Ao som da viola, o primeiro grupo fez-se anunciar, logo recebido e acompanhado por vozes e instrumentos musicais improvisados que se juntaram para percorrer todas as casas da aldeia, numa sinfonia que trazia mensagens de alegria e felicidade para cada família, como era tradição no início de mais um ano.
As portas abriam-se e a mesa farta e o calor dos abraços emprestavam àquele dia especial um ar festivo e fraterno pela proximidade que se vivia. Era tempo de encontro, de ver amigos que ali permaneciam ou que, já não morando ali, regressavam à aldeia para reviver recordações e amizades.

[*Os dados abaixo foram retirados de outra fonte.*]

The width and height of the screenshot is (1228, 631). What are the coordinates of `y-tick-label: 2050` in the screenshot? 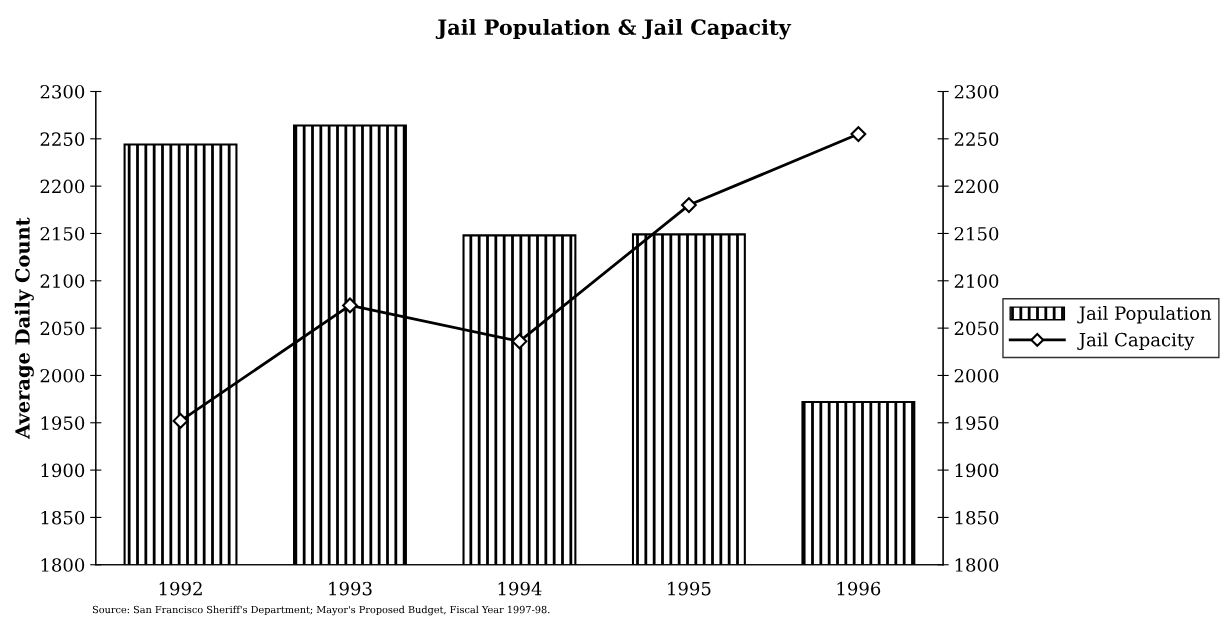 It's located at (62, 328).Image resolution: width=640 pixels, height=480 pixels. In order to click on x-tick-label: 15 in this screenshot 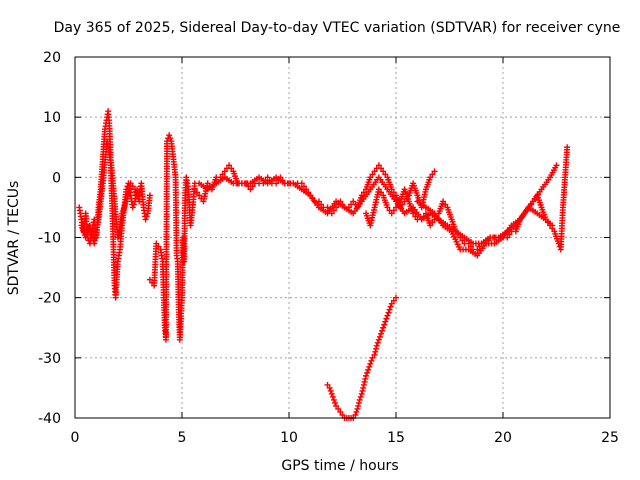, I will do `click(396, 438)`.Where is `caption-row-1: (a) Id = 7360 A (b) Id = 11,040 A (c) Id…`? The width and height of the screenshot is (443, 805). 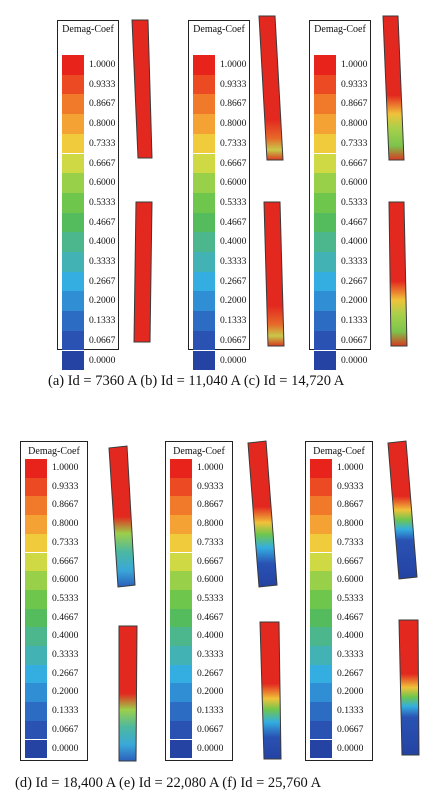
caption-row-1: (a) Id = 7360 A (b) Id = 11,040 A (c) Id… is located at coordinates (196, 381).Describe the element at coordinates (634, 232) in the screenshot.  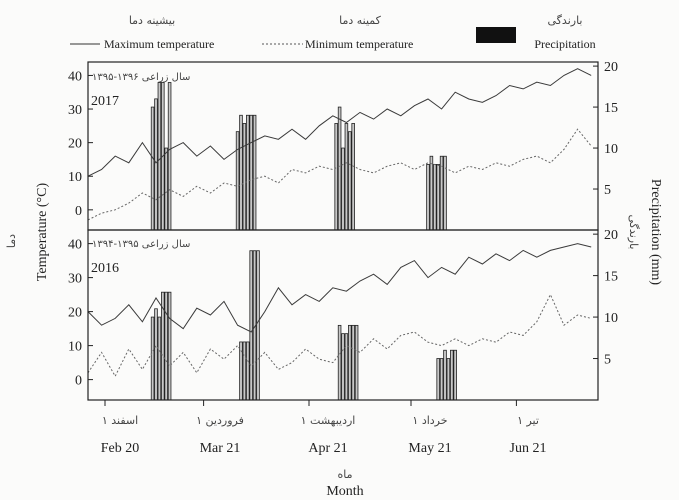
I see `y-right-label-fa: بارندگی` at that location.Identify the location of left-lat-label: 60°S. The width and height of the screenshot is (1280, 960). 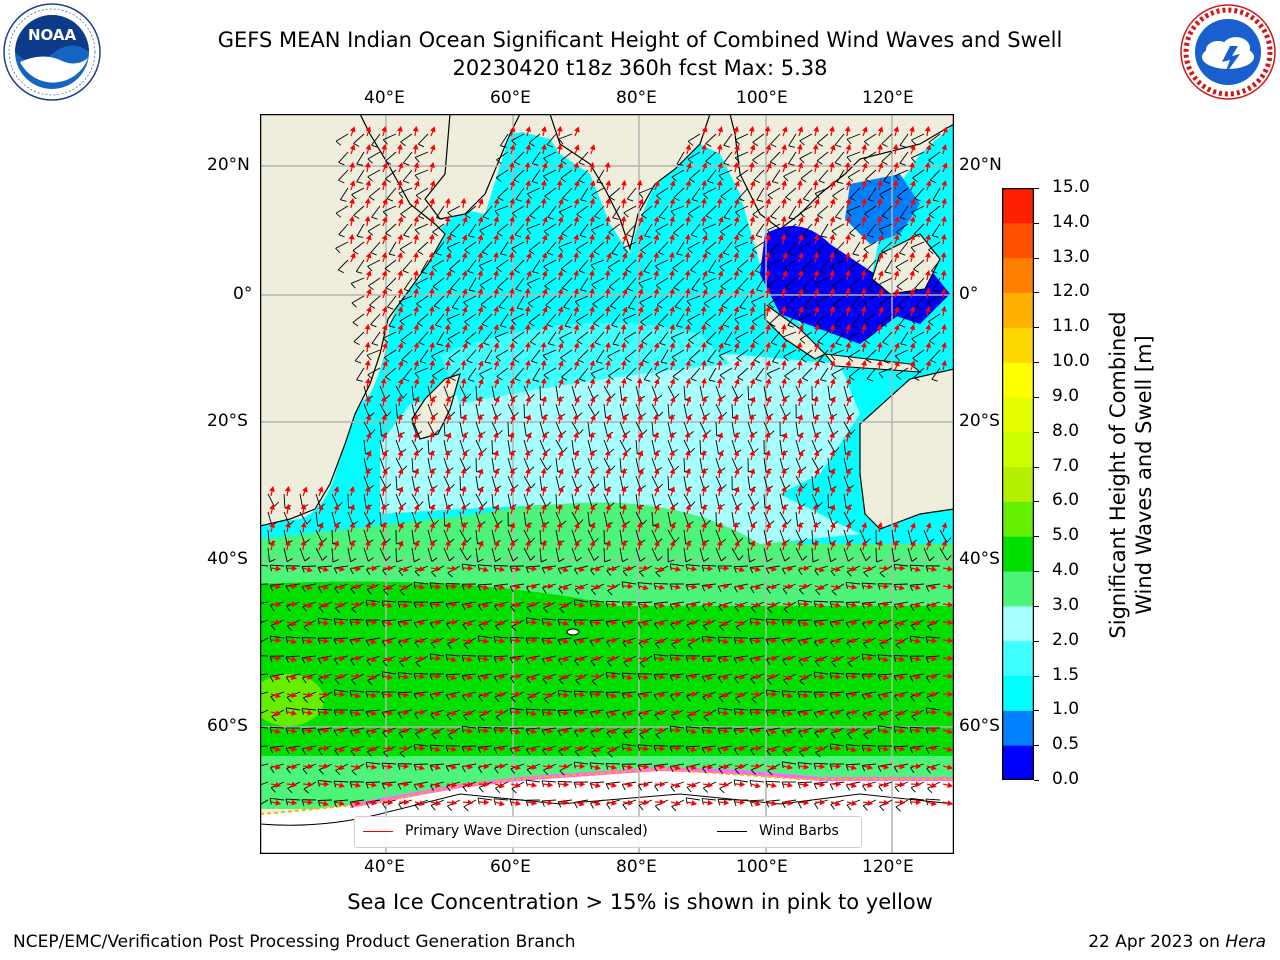
(228, 726).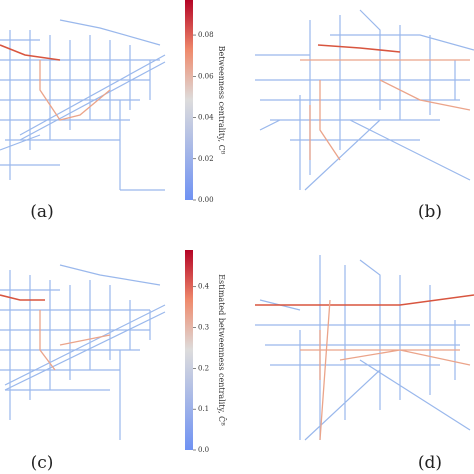  Describe the element at coordinates (222, 100) in the screenshot. I see `colorbar-label: Betweenness centrality, Cᴮ` at that location.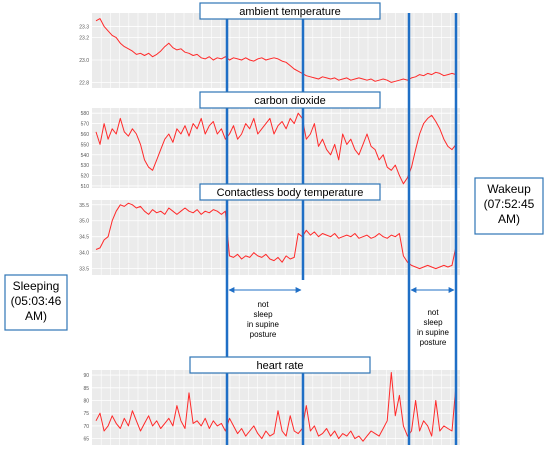 This screenshot has height=452, width=550. I want to click on note-background, so click(433, 326).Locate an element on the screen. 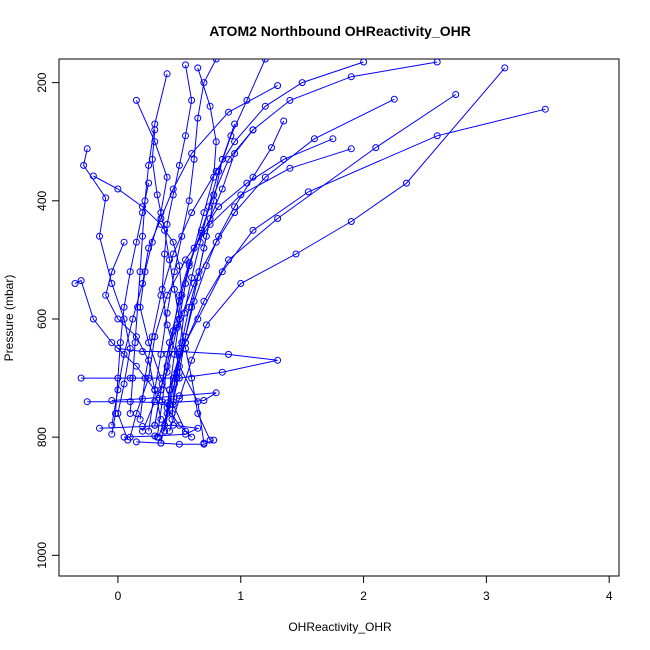  y-tick-label: 1000 is located at coordinates (42, 556).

Todos eram envolvidos nesta festa de gente que se quer bem: os velhinhos, que aguardavam este dia como uma certeza de serem lembrados e estimados, e oportunidade para rever aqueles que eles viram nascer e crescer, recordando histórias de um tempo que só eles conhecem; visitavam as famílias jovens que corajosamente mantinham a aldeia ativa; os jovens que trocavam informações de uma vida em avanço acelerado, e as crianças que viviam na algazarra e no encontro, a felicidade de ver todos a sorrir, até ser bem noite.
Lúcia era das que tudo fazia para estar presente nesta data. Revivia a sua infância em cada regresso à aldeia, e sentia-se novamente menina a percorrer, traquina, a vizinhança. E ali, em cada casa, era a última a sair. Ficava a ouvir histórias. Ouvia as dores que eram contadas; a solidão de quem já não sabia o que fazer, as conquistas dos filhos, as fotos dos netos; as notícias de quem adoecera ou já partira.
E no meio das vozes e instrumentos que enchiam o ar de música e festa, Lúcia via a necessidade de ficar, de andar de novo pelas casas, mesmo sem música, agora a redescobrir o que trazia frio, dor ou silêncios, a inventar outras soluções, a esclarecer dúvidas, a marcar presença e fazer ponte com um outro mundo de oportunidades e respostas. Por instantes, Lúcia sentia que o seu cantinho de infância chamava por ela, como sendo um lugar a precisar de si para reconstruir. E porque não?
Por causa desse sentir, Lúcia retornou e nunca mais parou: associou-se a quem podia ajudar. Juntos, iriam definir o que e como fazer. Sabiam que ali, naquele lugar que era também o seu, podiam contribuir com o seu saber, com a sua disponibilidade e com a sua força, congregando as forças, as artes, os saberes, as histórias, as vontades dispersas e algumas paradas e até desconhecidas, à espera de oportunidade. Era isso que juntos construiriam: oportunidade!